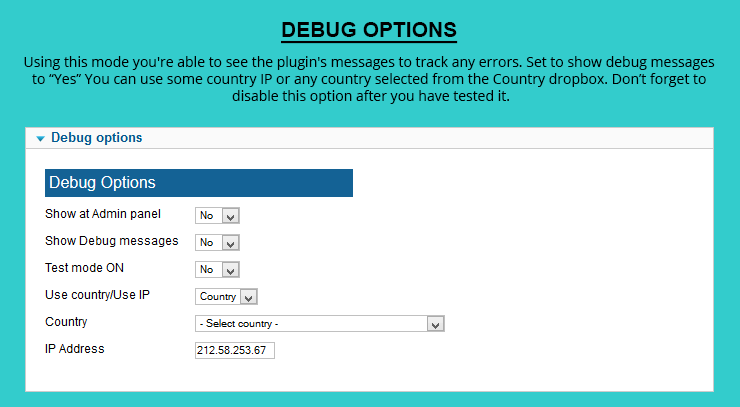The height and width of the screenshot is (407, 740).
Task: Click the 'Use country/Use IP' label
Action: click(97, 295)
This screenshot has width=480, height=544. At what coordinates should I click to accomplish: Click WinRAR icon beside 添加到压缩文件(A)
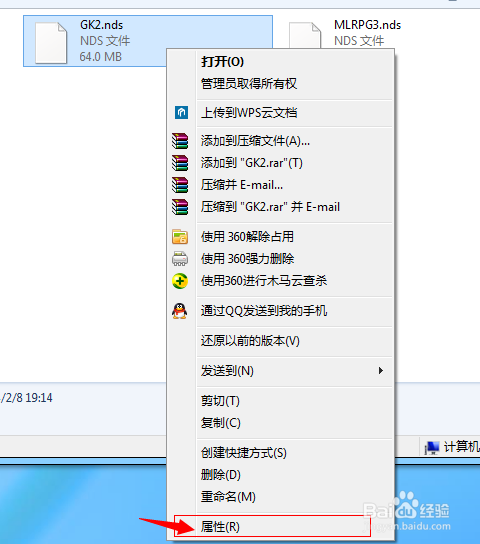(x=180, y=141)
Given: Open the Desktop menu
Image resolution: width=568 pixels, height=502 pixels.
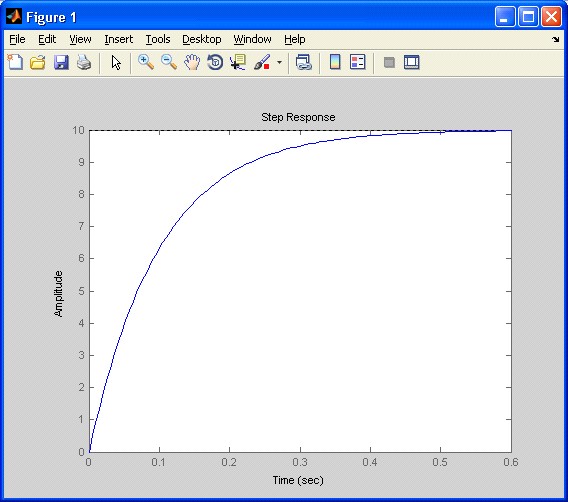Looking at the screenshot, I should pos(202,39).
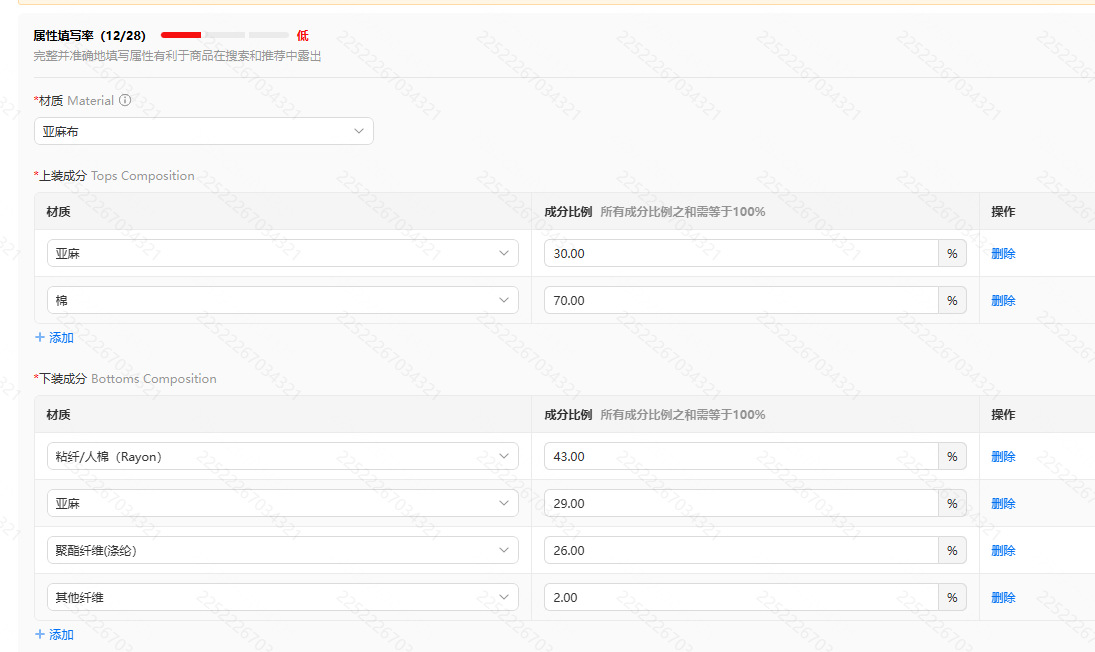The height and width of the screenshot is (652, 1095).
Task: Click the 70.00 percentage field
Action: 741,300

...

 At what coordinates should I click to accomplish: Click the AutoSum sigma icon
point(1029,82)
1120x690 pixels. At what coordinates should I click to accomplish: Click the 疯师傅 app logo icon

--

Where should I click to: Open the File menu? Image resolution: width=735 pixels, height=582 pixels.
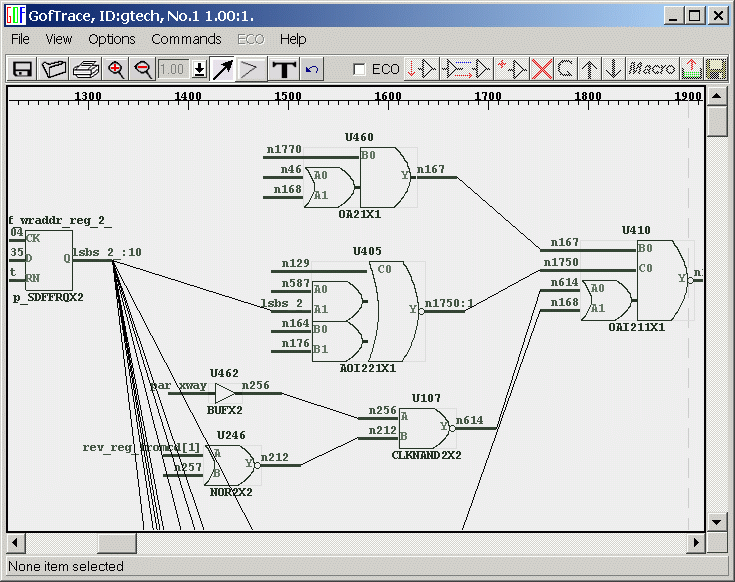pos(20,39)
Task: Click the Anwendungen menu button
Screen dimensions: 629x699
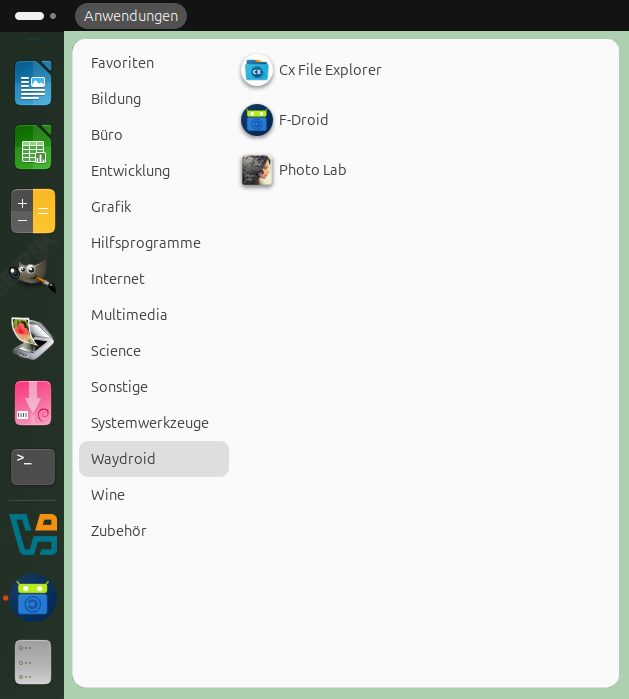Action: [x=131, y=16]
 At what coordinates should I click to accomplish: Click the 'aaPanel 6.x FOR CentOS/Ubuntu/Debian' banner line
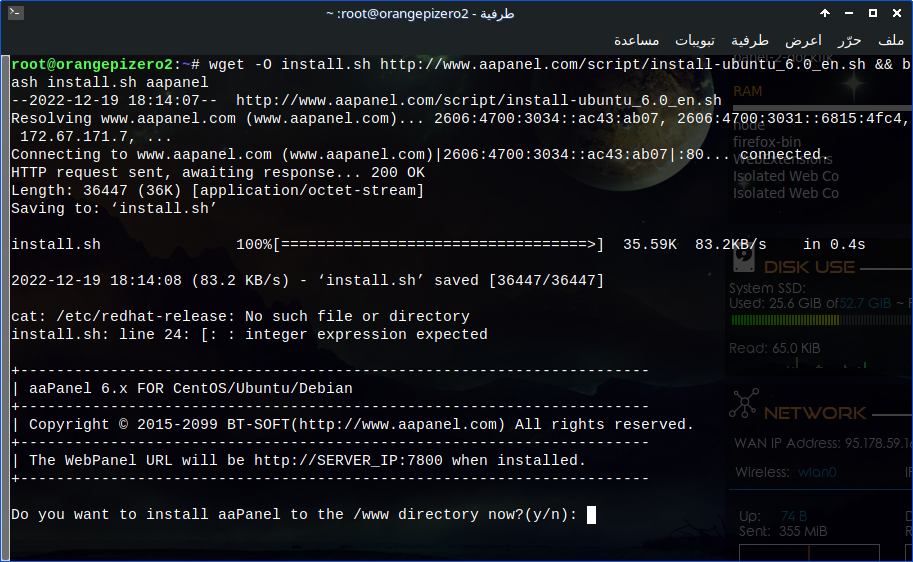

REQUIREMENT
Rewrite everything from the line containing "The height and width of the screenshot is (407, 740)." down to the line containing "Action: 741,300" as a numbered list, leaving out blank lines and omitting the pictures.

RIGHT ANSWER
1. The height and width of the screenshot is (407, 740).
2. Task: Click the 'Use country/Use IP' label
3. Action: click(97, 295)
4. This screenshot has width=480, height=544. At what coordinates should I click to accomplish: Click WinRAR icon beside 添加到压缩文件(A)
5. (x=180, y=141)
6. Given: Open the Desktop menu
7. Image resolution: width=568 pixels, height=502 pixels.
8. Looking at the screenshot, I should pos(202,39).
9. The height and width of the screenshot is (652, 1095).
10. Task: Click the 70.00 percentage field
11. Action: 741,300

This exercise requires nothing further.